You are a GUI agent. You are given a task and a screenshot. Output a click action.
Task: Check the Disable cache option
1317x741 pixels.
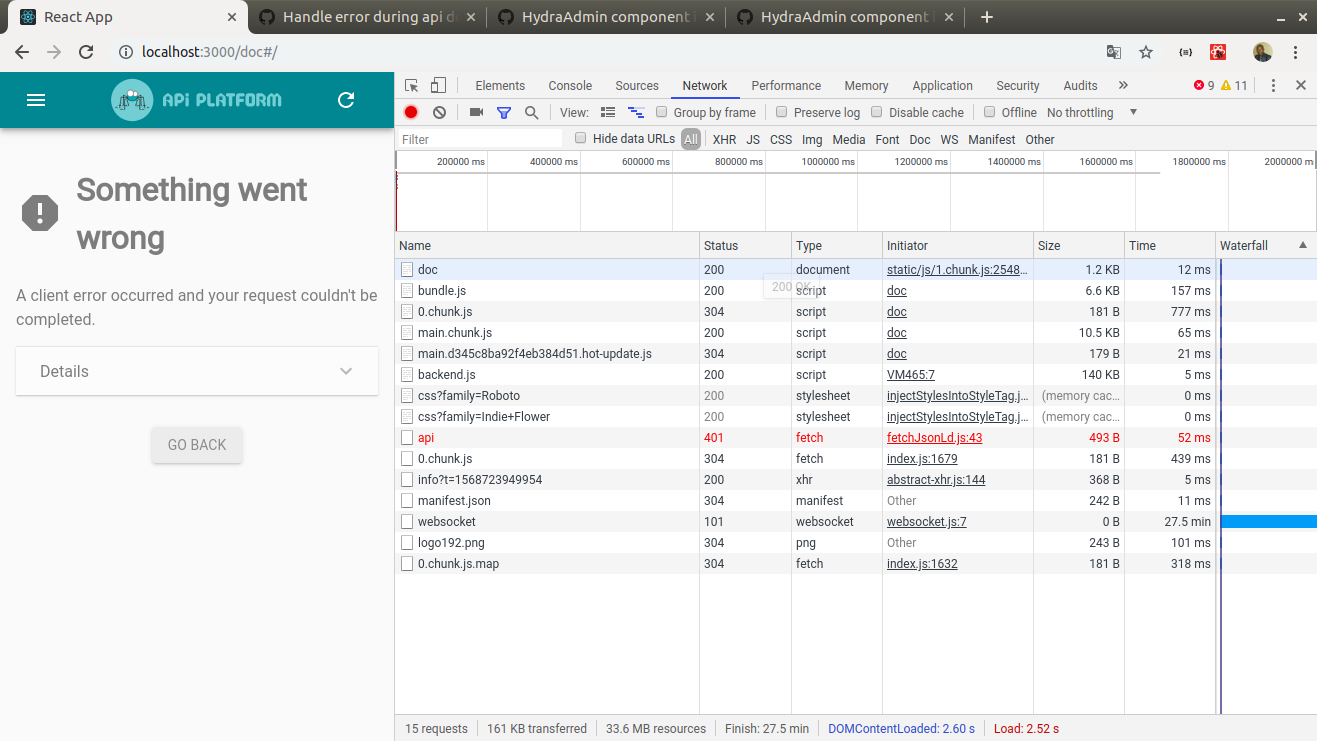877,113
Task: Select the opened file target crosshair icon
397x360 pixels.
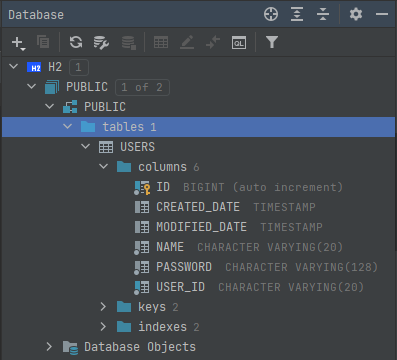Action: [x=271, y=14]
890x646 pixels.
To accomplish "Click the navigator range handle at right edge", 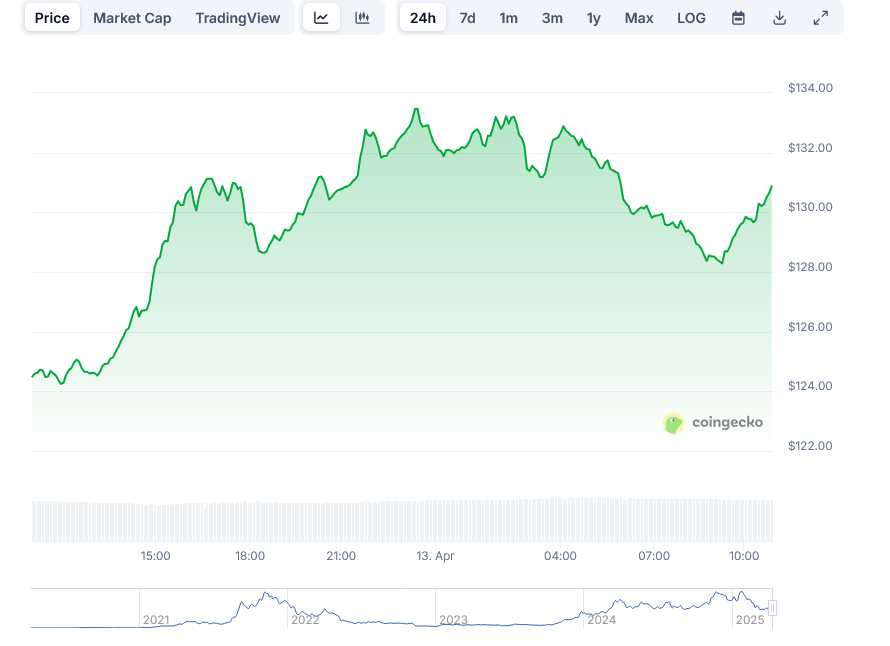I will [x=772, y=608].
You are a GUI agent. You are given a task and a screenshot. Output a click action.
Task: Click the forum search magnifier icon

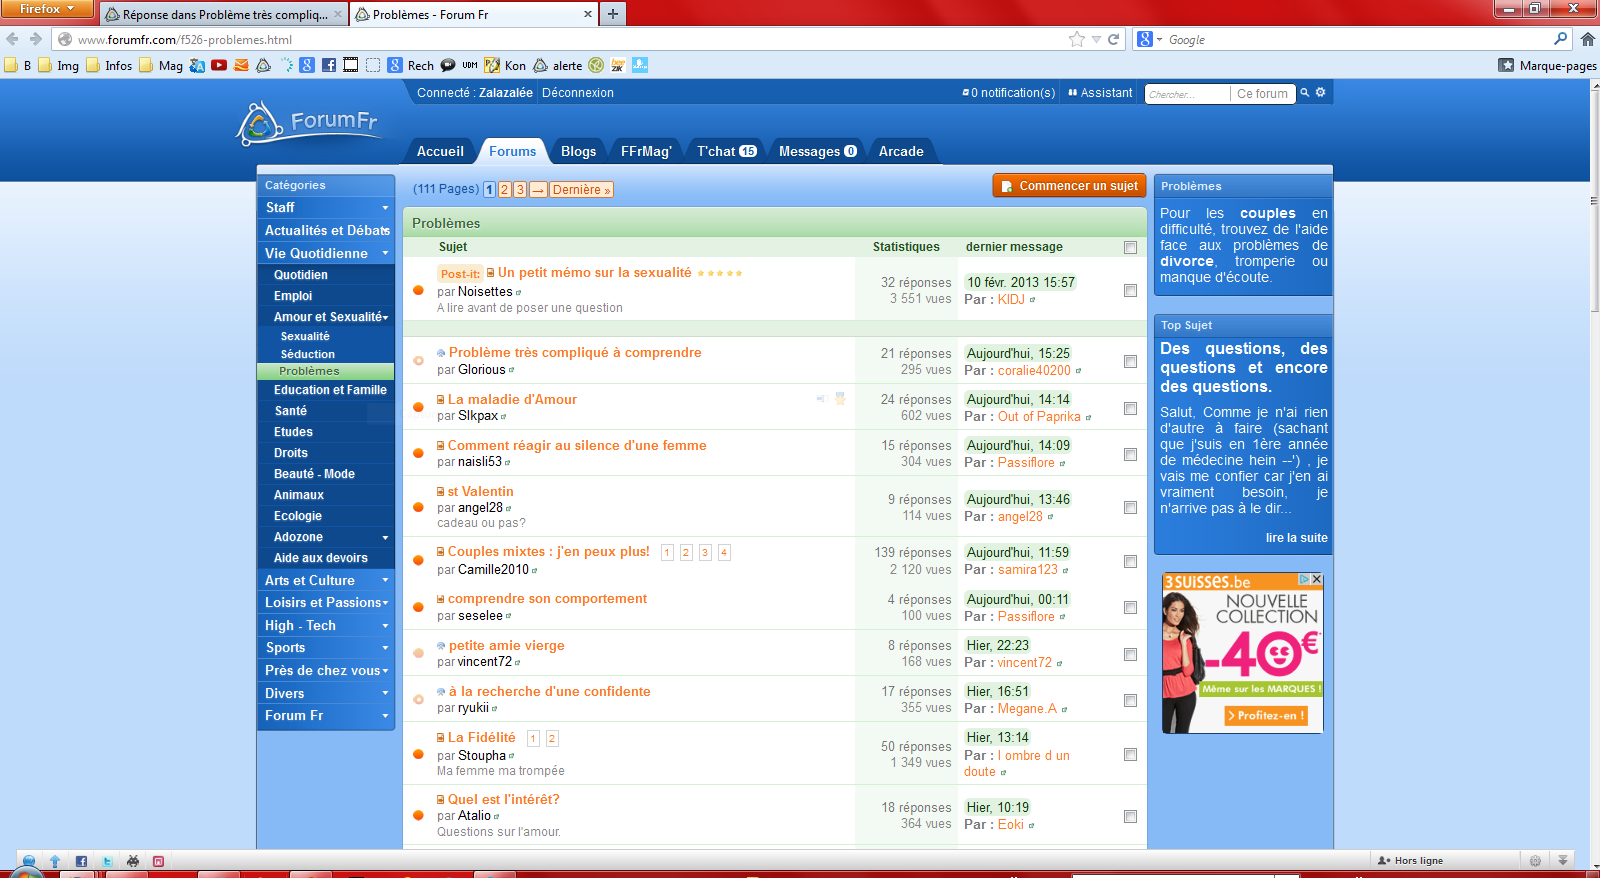[1304, 93]
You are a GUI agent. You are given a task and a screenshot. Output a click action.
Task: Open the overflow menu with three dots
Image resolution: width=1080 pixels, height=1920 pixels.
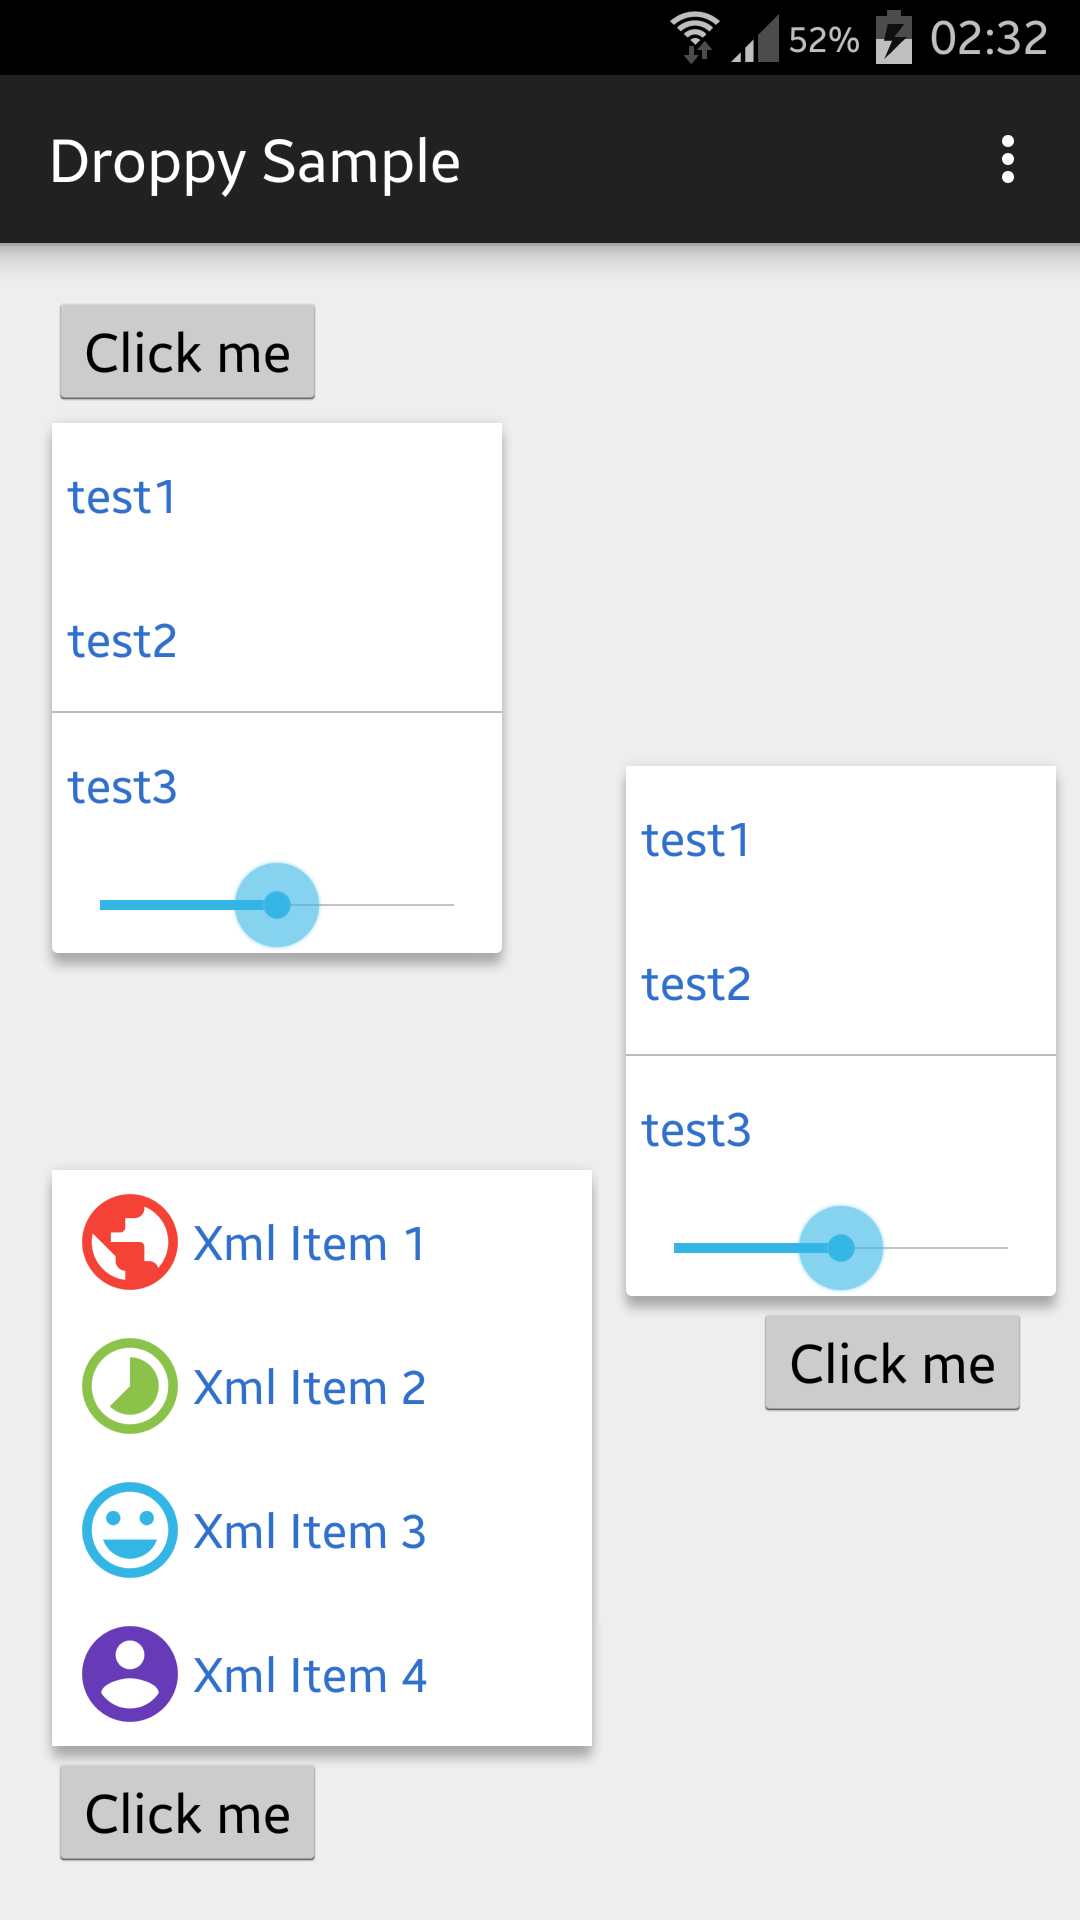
====================
PROBLEM DESCRIPTION: Starting at the top of the entries and going through the line with "Action: [x=271, y=14]", swap "Disable" for "Enable" and give those lines again with nothing else changed. Leave the pictures out.

RESPONSE:
You are a GUI agent. You are given a task and a screenshot. Output a click action.
Task: Check the Enable cache option
1317x741 pixels.
877,113
Task: Select the opened file target crosshair icon
397x360 pixels.
Action: [x=271, y=14]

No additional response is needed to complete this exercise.